Часть 68
21 марта 2020 г. в 11:09
— Предатели! Мерзкие предатели!
Эрик Леннарт выплевывает ругательства одно за другим, наблюдая за особняком Майклсонов, скрывшись в тени дубов, и его злость лишь силится с каждой минутой, когда дом наполняется гибридами, прежде клявшимися ему в верности. Один за другим они идут прямо к Первородным, которые больше не скрывают своего господства над магическим миром.
Войны кланов больше нет. Они победили.
Сквозь стекло панорамных окон гостиной он видит всех — ведьму Беннет, которую так и не смог уничтожить; Кэролайн, рядом с которой трется Клаус Майклсон; своих самих близких приспешников.
Предательство дочери хоть и бьет под дых, но не особенно удивляет. Габриэлла — женщина, и ее судьба следовать воле мужа. Это — природа, с которой Леннарт не собирается спорить, особенно после того, как сам отдал Габи в руки врага, надеясь получить взамен гораздо большее, но дочь не оправдала его надежд. Единственное, что он чувствует сейчас по отношению к ней — горькое разочарование.
Поведение Густава даже можно понять. Новый глава клана должен позаботиться о безопасности стаи, и восставать сейчас против тех, кто гораздо сильнее слишком плохая идея. А отец… Эрик горько усмехается, не сводя с сына пристального взгляда, в котором почти невольно сквозит уважение. Предать отца ради общего блага — совершенно естественный, и может даже единственный выбор. Леннарт знает, что и сам поступил бы также.
Но короткое успокоение, что дарят ему мысли о сыне, который в отличие от дочери следует интересам стаи, пусть и не по плану отца, в тот же миг сменяется оглушающей яростью, когда он видит самодовольные лица Майклсонов.
Отец и старший сын разговаривают, то и дело сводя роксы с бурбоном, и их полные торжества улыбки отдаются в голове Леннерта волнами гнева, сметающими на своем пути последние крохи здравого смысла. Он больше не внемлет голосу разума, теперь им правят только эмоции.
И инстинкты выработанные веками не подводят гибрида. Бесшумно, незамеченный никем, словно тень, он проникает в особняк Майклсонов, гонимой лишь одной мыслью — убить. Темные коридоры встречают его пустотой, но звуки, что доносятся из наполненной гибридами, вампирами и ведьмами гостиной слишком красноречивы. Там царит веселье, и Эрику Леннарту на этом празднике жизни никто не будет рад. Но ему нужно совсем не это.
Майклсоны — виновники гибели его жены.
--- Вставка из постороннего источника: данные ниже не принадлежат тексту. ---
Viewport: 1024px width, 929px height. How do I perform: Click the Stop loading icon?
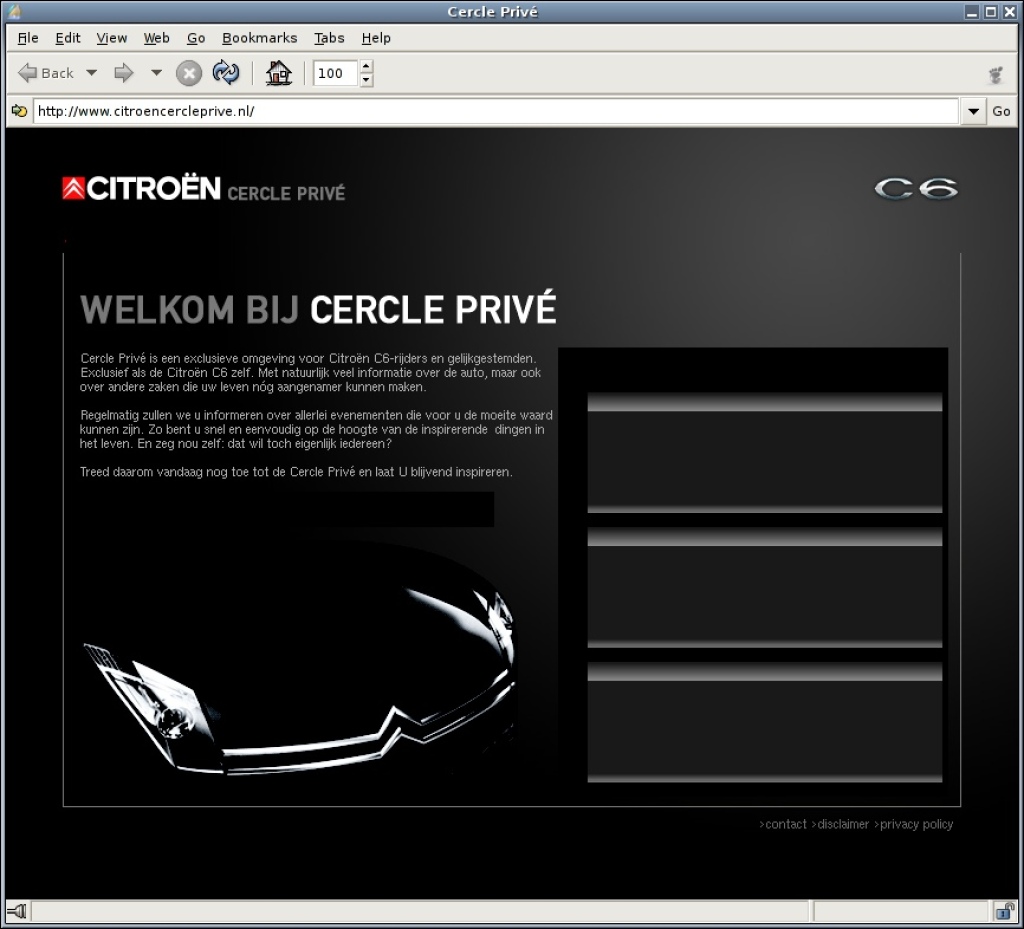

Майклсоны, забравшие его детей. Майклсоны, получившие то, к чему он стремился всю жизнь — абсолютную власть. Сейчас его устроил бы любой из них, но Эрику неожиданно везет, когда укрывшись в пустой библиотеке, он видит на пороге Элайджу Майклсона, который явно не ожидал увидеть тестя в собственном доме.
Пару секунд они буравят друг друга глазами, словно пытаясь прочитать мысли. Первородный на удивление спокоен, и в его глазах нет ни страха, ни злости — лишь уверенность в собственных силах, и крошечная искорка того, что злит Леннарта еще сильнее — сожаление.
Чертов ублюдок жалеет его. Это его ошибка. И последняя капля.
— Чем обязан? — вместо приветствия холодно говорит вампир, не сводя с Эрика темных глаз, — все сочли, что глава семьи Леннартов пустился в бега. Может следовало оправдать общие ожидания?
— Что ты знаешь об обманутых ожидания, Майклсон? — выплевывает гибрид, презрительно усмехаясь, — особенно в отношении тех, кому дал все!
— Я так понимаю речь идет о Габриэлле? — вскидывает бровь Первородный.
— Глупая девчонка еще поймет, что сделала неправильный выбор, — цедит сквозь зубы Леннарт, отвечая ему.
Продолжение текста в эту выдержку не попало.